MirrorBrain is fast and scales well, even for extraordinarily large file trees. Made for high-traffic sites, it has a very small memory footprint. Performance-critical parts are implemented in C. No PHP that bloats the web server.

Security

MirrorBrain was written with security primarily in mind. This concerns not only the server, but also its users. For a busy download server, security is a matter of the utmost importance, because thousands or even millions of users could quickly become victims. In addition, MirrorBrain has features that can protect users from rogue mirrors.

Stability

As of summer 2010, MirrorBrain has been serving all openSUSE.org downloads since the beginning of 2007, without any downtime that was not caused by hardware failure or human error. Since February 2010, OpenOffice.org is another high-volume user. It proved solid and dependable also for other organizations.

Sophisticated mirror selection

Selecting the most suitable mirror is the core business of MirrorBrain. Geolocation and other techniques are used to select a mirror that can be expected to work well for the particular client:

  • Using the free GeoIP database (see acknowledgement) to look up the country of the client's IP address, MirrorBrain can choose a mirror from the same country. If no mirror in the same country is available, one from the same continent is picked. In addition, it is possible to define fallback mirrors that are known to be suitable for a certain country, thereby optimizing over a random choice. Those fallback mirrors are used only in reserve, when a mirror in the country itself does not exist. So, if New Zealand has a local mirror, but some content is not present on it, we can make sure that clients are sent to an Australian mirror, instead — and not to Taiwan.
  • In addition, MirrorBrain can use a compagnion Apache module named mod_asn to find out more about the client and to exploit network locality. mod_asn looks at global routing data, which is obtained by BGP (border gateway protocol). By looking up the clients network prefix and autonomous system, MirrorBrain can match these to the mirrors. Thus, a request from the mirror's own network will go to exactly that mirror, and the same is true for the autonomous system the mirror is in.
  • Furthermore, geographical distance to the mirrors is considered, using a computationally lightweight approximation. This provides important refinement for large countries (like the U.S.), and countries with many mirrors. It also helps for countries that have no mirror themselves, where only a random mirror from the continent could be selected otherwise.
  • Additional load balancing between mirrors is achieved by a weighted randomization; a priority defined for each mirror can be tweaked and determines the likelihood of its selection.
  • Individual mirrors can be configured to serve only requests from their continent, their country, their autonomous system, or their network prefix. This is important for mirrors with limited bandwidth, or for countries with poor Internet connectivity. It also allows for private mirrors that don't serve the public.
  • A maximum file size can be configured per mirror, that limits requests that it gets. An easy way to prevent overly slow downloads of large files from certain mirrors. Some mirrors are really useful, just for downloading a DVD their bandwidth isn't sufficient.
  • In cases of regions that don't have mirrors, and where a geographical choice would lead to insufficient results, fallback mirrors can be defined that are known to handle that region well.

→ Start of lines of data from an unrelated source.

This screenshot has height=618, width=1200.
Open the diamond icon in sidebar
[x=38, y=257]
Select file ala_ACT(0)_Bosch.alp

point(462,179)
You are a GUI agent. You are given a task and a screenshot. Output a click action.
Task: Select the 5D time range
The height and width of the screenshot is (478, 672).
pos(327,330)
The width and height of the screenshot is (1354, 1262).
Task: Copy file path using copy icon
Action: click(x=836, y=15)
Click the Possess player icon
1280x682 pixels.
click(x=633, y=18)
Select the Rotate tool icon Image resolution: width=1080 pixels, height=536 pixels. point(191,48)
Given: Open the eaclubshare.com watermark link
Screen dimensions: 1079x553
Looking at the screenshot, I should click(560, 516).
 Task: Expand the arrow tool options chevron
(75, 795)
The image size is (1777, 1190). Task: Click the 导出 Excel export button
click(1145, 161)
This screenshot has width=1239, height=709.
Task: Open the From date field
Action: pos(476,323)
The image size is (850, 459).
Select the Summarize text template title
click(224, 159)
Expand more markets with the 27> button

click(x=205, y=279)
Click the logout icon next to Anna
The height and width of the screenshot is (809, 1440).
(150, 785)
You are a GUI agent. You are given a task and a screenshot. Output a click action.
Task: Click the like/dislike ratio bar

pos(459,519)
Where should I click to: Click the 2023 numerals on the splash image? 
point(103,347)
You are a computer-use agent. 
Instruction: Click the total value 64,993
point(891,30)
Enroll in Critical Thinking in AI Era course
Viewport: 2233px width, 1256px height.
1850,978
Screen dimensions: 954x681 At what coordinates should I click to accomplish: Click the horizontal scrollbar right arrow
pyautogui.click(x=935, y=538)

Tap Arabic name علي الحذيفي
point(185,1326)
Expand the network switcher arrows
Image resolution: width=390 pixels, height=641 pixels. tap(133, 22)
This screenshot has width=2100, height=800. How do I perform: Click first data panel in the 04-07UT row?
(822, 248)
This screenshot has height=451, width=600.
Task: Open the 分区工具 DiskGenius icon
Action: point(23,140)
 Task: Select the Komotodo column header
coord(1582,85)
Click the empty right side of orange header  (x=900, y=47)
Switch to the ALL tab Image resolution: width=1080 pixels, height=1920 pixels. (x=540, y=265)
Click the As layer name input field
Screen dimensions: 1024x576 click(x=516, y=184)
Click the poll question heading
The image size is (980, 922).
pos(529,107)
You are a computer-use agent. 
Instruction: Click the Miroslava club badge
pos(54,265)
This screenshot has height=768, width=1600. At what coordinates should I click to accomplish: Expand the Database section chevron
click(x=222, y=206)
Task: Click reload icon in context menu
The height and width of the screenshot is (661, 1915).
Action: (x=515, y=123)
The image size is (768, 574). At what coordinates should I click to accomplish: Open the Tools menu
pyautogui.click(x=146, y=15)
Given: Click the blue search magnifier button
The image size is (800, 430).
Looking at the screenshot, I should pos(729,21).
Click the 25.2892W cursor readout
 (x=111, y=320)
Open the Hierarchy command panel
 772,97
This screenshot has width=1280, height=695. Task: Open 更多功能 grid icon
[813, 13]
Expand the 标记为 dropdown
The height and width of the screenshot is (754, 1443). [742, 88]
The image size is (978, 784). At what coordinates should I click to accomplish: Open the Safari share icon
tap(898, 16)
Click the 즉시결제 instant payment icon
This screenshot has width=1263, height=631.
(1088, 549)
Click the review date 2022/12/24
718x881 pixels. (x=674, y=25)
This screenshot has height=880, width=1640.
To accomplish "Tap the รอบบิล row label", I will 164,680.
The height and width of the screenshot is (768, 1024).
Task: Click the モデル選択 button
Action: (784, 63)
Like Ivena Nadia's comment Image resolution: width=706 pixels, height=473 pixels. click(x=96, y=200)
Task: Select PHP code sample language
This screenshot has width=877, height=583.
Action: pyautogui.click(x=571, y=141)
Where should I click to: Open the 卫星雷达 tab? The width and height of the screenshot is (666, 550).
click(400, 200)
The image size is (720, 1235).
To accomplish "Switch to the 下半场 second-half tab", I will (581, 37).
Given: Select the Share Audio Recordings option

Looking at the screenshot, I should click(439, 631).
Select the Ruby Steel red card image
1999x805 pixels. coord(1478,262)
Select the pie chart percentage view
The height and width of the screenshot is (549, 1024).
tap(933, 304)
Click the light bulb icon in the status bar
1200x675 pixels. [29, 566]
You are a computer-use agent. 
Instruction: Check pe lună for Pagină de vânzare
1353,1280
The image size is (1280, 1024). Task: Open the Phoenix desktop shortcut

Support for running behind load balancers

Running as a backend behind load balancers or reverse proxies is fully supported. Incoming connections will not be from the original client IP, but the client IP can be passed to MirrorBrain in a standard way using a HTTP header. MirrorBrain can return detailed information to the frontend via XML.

RFC compliancy

HTTP redirection works transparently with any client that conforms to HTTP standards, like web browsers, download managers, wget, ... MirrorBrain can also redirect HTTP requests to FTP servers (even though such a "protocol switch" is not really encouraged by Internet standards). MirrorBrain aims to be fully RFC-compliant.

Flexible integration into Apache

MirrorBrain is integrated in Apache as an Apache module (mod_mirrorbrain). It can be used seamlessly together with standard modules such as mod_rewrite, mod_deflate, mod_headers, mod_proxy and mod_limitipconn. It can also be combined with a multitude of available authentication mechanisms.

Exceptions for special clients, special files, or special (security) reasons

Redirects can be made optional, depending on criteria like filenames matching a pattern, file size, MIME type, user agent, request origin, or others. This is important because of

  • security reasons: deliver crucial things yourself, like PGP signature files, MD5/SHA1 hashes; things that you don't want to give up control on. (And these files are typically small anyway.)
  • optimization: it doesn't make sense to reply with a redirect for a small file which may not be larger than the whole redirect reply. It would just increase the latency for the client. So, just send the file. (This also saves a database lookup.)

File level granularity

MirrorBrain operates on file level — not based on directories or "file sets" — for several reasons:

  • To play well with partial mirrors. Partial mirrors are commonplace nowadays when several reasons come together:
    • content with high turnover rate which might even change before it's fully synced
    • large file trees that are difficult to keep in sync across mirrors due to their sheer size (there is always a sync lag)
    • very large file trees have a tendency to not find complete mirrors anyway. Instead, there might be lots of mirrors that host a popular subtree, and a few that host more.
  • to be a fully capable web server, and not a "dumb" redirector. You can expect MirrorBrain to do things like setting Last-Modified header and handling If-Modified-Since requests 100% correctly. Furthermore, there mare be files that you don't want or can't mirror, and MirrorBrain will simply deliver files itself which are not on any mirror
  • it's handy for security reasons, because you can exactly define which files you want to be served by mirrors, and which ones you rather want to deliver by yourself (or only by a handful of trusted macheins)

Mirror list generation

Mirror lists can be generated in many flavors.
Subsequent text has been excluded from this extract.